В 1740 году пути Уэсли и Уайтфилда разошлись. Уайтфилд избрал непроторенную тропу и принял доктрину кальвинистов о предопределении, в основе которой лежала исключительная идея «избранничества» человека Богом; Уэсли же остался верен «Церкви Англии» и догмату о том, что искупление греха возможно для всех, кто ищет душеспасения во Христе. Уэсли был человеком незаурядных административных и организаторских способностей, и иногда его называли «папа Джон». За время своего пасторства он основал 356 методистских церквей и распределил верующих по «классам» и «группам», устраивая для них ежегодные собрания, где лично поддерживал, порицал, поощрял и журил своих последователей.

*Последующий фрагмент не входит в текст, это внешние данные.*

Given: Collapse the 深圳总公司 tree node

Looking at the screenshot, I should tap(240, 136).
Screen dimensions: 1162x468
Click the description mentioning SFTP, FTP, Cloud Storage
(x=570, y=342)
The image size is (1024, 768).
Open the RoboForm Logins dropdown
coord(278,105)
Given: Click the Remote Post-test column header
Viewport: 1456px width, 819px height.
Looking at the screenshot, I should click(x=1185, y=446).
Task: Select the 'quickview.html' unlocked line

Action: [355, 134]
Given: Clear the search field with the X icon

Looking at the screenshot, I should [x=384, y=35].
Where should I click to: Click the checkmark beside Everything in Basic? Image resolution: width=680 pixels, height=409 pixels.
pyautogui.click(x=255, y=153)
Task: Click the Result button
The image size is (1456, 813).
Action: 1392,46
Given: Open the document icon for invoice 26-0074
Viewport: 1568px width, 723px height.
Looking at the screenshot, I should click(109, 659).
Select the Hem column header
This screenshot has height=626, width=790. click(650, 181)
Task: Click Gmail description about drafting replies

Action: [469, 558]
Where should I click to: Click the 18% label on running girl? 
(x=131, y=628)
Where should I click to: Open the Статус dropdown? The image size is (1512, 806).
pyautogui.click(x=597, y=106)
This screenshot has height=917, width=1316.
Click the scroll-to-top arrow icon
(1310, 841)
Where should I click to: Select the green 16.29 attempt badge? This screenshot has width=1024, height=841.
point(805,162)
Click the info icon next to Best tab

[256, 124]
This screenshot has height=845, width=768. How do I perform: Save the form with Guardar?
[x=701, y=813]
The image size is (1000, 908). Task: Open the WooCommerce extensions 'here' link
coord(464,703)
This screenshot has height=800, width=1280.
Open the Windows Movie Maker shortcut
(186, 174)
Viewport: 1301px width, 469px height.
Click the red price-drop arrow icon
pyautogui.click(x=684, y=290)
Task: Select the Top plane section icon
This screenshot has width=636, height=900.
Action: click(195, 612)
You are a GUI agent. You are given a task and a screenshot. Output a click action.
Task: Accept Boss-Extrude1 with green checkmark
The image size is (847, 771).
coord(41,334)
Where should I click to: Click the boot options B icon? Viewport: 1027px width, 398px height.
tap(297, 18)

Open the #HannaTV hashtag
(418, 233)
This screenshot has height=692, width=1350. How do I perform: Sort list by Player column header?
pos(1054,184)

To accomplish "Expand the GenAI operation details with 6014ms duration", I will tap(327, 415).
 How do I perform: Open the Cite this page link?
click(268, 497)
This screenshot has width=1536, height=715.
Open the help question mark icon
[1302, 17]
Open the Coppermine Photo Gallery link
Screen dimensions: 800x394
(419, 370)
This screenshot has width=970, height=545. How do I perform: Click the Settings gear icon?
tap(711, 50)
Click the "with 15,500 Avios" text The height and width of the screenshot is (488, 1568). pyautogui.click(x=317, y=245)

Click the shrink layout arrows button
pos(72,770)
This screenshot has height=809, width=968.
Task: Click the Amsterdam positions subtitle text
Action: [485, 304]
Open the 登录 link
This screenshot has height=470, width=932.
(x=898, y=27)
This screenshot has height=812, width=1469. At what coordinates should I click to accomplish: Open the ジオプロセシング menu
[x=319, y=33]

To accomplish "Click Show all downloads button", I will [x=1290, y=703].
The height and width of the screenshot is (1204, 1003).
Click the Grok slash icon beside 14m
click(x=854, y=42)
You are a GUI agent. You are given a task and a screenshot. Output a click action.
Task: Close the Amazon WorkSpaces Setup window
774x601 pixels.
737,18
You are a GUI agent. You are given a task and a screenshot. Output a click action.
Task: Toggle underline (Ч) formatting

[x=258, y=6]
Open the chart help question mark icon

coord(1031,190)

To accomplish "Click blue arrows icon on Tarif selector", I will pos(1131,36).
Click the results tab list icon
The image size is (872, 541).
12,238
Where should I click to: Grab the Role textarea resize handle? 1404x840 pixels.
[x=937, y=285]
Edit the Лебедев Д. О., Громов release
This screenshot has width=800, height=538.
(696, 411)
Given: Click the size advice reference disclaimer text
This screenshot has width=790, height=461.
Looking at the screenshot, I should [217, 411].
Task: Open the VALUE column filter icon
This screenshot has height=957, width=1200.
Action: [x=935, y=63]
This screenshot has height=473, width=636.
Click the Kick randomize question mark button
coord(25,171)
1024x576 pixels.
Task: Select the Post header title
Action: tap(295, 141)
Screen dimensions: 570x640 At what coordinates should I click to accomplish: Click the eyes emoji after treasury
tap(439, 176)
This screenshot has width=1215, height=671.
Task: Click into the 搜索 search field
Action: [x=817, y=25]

Уэсли обладал неиссякаемым источником оптимизма и отличался неуемной энергией. «Я не помню, – писал он, будучи уже пожилым человеком, – душевного упадка, который хоть раз, с самого моего рождения, продолжался бы более четверти часа». Энтузиазм сопровождал его на протяжении всех 87 лет жизни. Он вставал задолго до рассвета и проводил первую проповедь в 5 утра. В свои 85 он прочитал 80 проповедей за восемь недель, а в последний год жизни ездил верхом по 70 миль (113 км) в день. Таков результат преданного служения. Более ортодоксальные представители англиканской церкви (сам Уэсли неустанно утверждал, что был твердым и преданным последователем англиканской церкви) боялись его внутреннего огня. В начале своей проповеднической деятельности он писал в дневнике: «В большой компании на меня агрессивно нападали, называя фанатиком, искусителем и насадителем новых доктрин». Тем не менее он всегда оставался спокойным и дисциплинированным, усмиряя гнев мягкими словами.
Один из критиков Уэсли причислял к его последователям исключительно лудильщиков, цирюльников, сапожников и трубочистов; однако в действительности паства Уэсли была куда шире и включала большую группу ремесленников, а также рабочих, которые зачастую ассоциировались с торговлей и промышленным производством; это были представители профессий, которые стали востребованными совсем недавно, среди них – шахтеры, каменотесы и ткачи. Связь между концепцией духовного пробуждения методизма и началом индустриализации на первый взгляд не так очевидна. Тем не менее методизм, вероятно, предлагал своим адептам сплоченную социальную общину, основанную на принципах спаянности, в то время как другие социальные связи ослабевали. Интересно отметить, что примерно половину общины методистов составляли женщины, которых традиционная англиканская церковь, по-видимому, исключала из преимущественно мужского сообщества.
Методистское движение распространялось в промышленных районах северо-востока, на севере внутренней части страны и в Гончарнях[144]
; членами общины охотно становились жители угледобывающих районов и рыбацких поселков, которые, как правило, стремились держаться подальше от официальных властей. По этой причине Корнуолл и Уэльс были центрами методистской доктрины. Методизм в гораздо большей степени, чем англиканство, проповедовал идею сохранения национальной самобытности. Уэсли, к примеру, поддерживал валлийских проповедников, желавших говорить со своей паствой на валлийском. Методисты отстаивали доктрину о Восхищении Церкви[145], которая импонировала кельтам и другим угнетенным народам. Города в целом были более восприимчивы, чем деревни. Нет ничего удивительного в том, что Уэсли, причислявший себя к тори и преданным последователям англиканской церкви, собрал весьма разношерстную паству, которую в основном составляли радикальные противники официальной власти. Идея личного спасения и духовного возрождения, выходившая за рамки догм официальной церкви, имела куда большее значение, чем фигура того, кто нес данную мысль в мир. В результате некоторых методистов обвиняли в эгалитаризме, демократичности и даже атеизме.Методизм был источником и средством распространения евангелического фанатизма, что оказало существенное влияние на английскую духовность в 1780-х годах. Нередким явлением на собраниях методистов были приступы плача, истерического смеха, вопли, крики и исповеди. В сущности, это напоминало фанатизм предыдущего столетия, который, правда, искоренили во времена Реставрации. Начало XVIII века отнюдь нельзя назвать временем избранников Божиих, однако во главе с Уэсли те самые избранники сотнями и тысячами возвращались к Богу. Под влиянием фанатичных ремесленников и городских рабочих старое диссентерство частично уступило дорогу новому. Середина XVIII века стала эпохой религиозных сект, члены которых для молитв отправлялись на все более отдаленные берега. На улицах Лондона середины XVIII века встречались моравские братья, магглетониане, сандеманиане, хатчинсониане, траскиты, салмонисты, сведенборгиане и беменисты[146]
. Для молодого Уильяма Блейка это был поистине «золотой город».